## Task details
Please reproduce the lines below word for word, keeping every character and line break unchanged.

## Extracted information

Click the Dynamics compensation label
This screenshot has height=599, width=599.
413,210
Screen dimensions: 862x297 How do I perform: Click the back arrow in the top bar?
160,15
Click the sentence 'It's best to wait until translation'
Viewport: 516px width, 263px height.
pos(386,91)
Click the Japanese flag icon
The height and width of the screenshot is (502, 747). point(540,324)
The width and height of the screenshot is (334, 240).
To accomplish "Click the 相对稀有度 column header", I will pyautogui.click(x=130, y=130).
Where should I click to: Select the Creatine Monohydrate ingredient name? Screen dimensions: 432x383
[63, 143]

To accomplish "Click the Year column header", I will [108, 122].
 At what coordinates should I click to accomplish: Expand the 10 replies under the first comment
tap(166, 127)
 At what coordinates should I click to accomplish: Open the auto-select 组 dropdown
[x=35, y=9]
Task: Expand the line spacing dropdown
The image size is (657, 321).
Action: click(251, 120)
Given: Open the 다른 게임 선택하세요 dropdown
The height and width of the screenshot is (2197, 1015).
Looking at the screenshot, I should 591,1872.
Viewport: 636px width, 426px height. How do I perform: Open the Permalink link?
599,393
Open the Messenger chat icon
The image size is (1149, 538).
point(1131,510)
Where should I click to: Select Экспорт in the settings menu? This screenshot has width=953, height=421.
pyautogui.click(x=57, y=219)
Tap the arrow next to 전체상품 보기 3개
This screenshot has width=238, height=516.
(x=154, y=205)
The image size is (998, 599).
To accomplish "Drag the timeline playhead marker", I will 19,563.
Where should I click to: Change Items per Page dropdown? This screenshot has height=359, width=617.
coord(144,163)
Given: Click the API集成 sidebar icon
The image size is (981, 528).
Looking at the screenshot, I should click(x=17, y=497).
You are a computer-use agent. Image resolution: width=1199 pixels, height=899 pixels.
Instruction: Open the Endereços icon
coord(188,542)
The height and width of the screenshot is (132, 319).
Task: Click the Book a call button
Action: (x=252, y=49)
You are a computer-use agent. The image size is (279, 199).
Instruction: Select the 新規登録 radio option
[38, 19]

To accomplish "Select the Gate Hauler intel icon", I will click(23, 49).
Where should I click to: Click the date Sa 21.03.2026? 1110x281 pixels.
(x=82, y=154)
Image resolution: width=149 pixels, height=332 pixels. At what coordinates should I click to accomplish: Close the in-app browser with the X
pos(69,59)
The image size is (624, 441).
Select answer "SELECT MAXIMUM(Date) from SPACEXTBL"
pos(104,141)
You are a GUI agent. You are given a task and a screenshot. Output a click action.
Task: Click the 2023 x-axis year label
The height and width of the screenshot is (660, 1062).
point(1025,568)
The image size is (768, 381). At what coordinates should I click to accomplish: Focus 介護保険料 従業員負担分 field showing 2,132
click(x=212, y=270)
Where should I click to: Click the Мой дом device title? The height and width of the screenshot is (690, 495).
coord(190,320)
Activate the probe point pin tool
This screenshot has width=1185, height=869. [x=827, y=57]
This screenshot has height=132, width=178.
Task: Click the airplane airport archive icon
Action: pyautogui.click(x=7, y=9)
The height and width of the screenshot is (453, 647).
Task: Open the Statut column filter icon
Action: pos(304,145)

## Expected answer
Click the Dynamics compensation label
This screenshot has height=599, width=599.
413,210
Screen dimensions: 862x297 How do I perform: Click the back arrow in the top bar?
160,15
Click the sentence 'It's best to wait until translation'
Viewport: 516px width, 263px height.
pos(386,91)
Click the Japanese flag icon
The height and width of the screenshot is (502, 747). point(540,324)
The width and height of the screenshot is (334, 240).
To accomplish "Click the 相对稀有度 column header", I will pyautogui.click(x=130, y=130).
Where should I click to: Select the Creatine Monohydrate ingredient name? Screen dimensions: 432x383
[63, 143]

To accomplish "Click the Year column header", I will [108, 122].
 At what coordinates should I click to accomplish: Expand the 10 replies under the first comment
tap(166, 127)
 At what coordinates should I click to accomplish: Open the auto-select 组 dropdown
[x=35, y=9]
Task: Expand the line spacing dropdown
The image size is (657, 321).
Action: click(251, 120)
Given: Open the 다른 게임 선택하세요 dropdown
The height and width of the screenshot is (2197, 1015).
Looking at the screenshot, I should 591,1872.
Viewport: 636px width, 426px height. How do I perform: Open the Permalink link?
599,393
Open the Messenger chat icon
The image size is (1149, 538).
point(1131,510)
Where should I click to: Select Экспорт in the settings menu? This screenshot has width=953, height=421.
pyautogui.click(x=57, y=219)
Tap the arrow next to 전체상품 보기 3개
This screenshot has width=238, height=516.
(x=154, y=205)
The image size is (998, 599).
To accomplish "Drag the timeline playhead marker", I will 19,563.
Where should I click to: Change Items per Page dropdown? This screenshot has height=359, width=617.
coord(144,163)
Given: Click the API集成 sidebar icon
The image size is (981, 528).
Looking at the screenshot, I should click(x=17, y=497).
You are a computer-use agent. Image resolution: width=1199 pixels, height=899 pixels.
Instruction: Open the Endereços icon
coord(188,542)
The height and width of the screenshot is (132, 319).
Task: Click the Book a call button
Action: (x=252, y=49)
You are a computer-use agent. The image size is (279, 199).
Instruction: Select the 新規登録 radio option
[38, 19]

To accomplish "Select the Gate Hauler intel icon", I will click(23, 49).
Where should I click to: Click the date Sa 21.03.2026? 1110x281 pixels.
(x=82, y=154)
Image resolution: width=149 pixels, height=332 pixels. At what coordinates should I click to accomplish: Close the in-app browser with the X
pos(69,59)
The image size is (624, 441).
Select answer "SELECT MAXIMUM(Date) from SPACEXTBL"
pos(104,141)
You are a GUI agent. You are given a task and a screenshot. Output a click action.
Task: Click the 2023 x-axis year label
The height and width of the screenshot is (660, 1062).
point(1025,568)
The image size is (768, 381). At what coordinates should I click to accomplish: Focus 介護保険料 従業員負担分 field showing 2,132
click(x=212, y=270)
Where should I click to: Click the Мой дом device title? The height and width of the screenshot is (690, 495).
coord(190,320)
Activate the probe point pin tool
This screenshot has width=1185, height=869. [x=827, y=57]
This screenshot has height=132, width=178.
Task: Click the airplane airport archive icon
Action: pyautogui.click(x=7, y=9)
The height and width of the screenshot is (453, 647).
Task: Open the Statut column filter icon
Action: pos(304,145)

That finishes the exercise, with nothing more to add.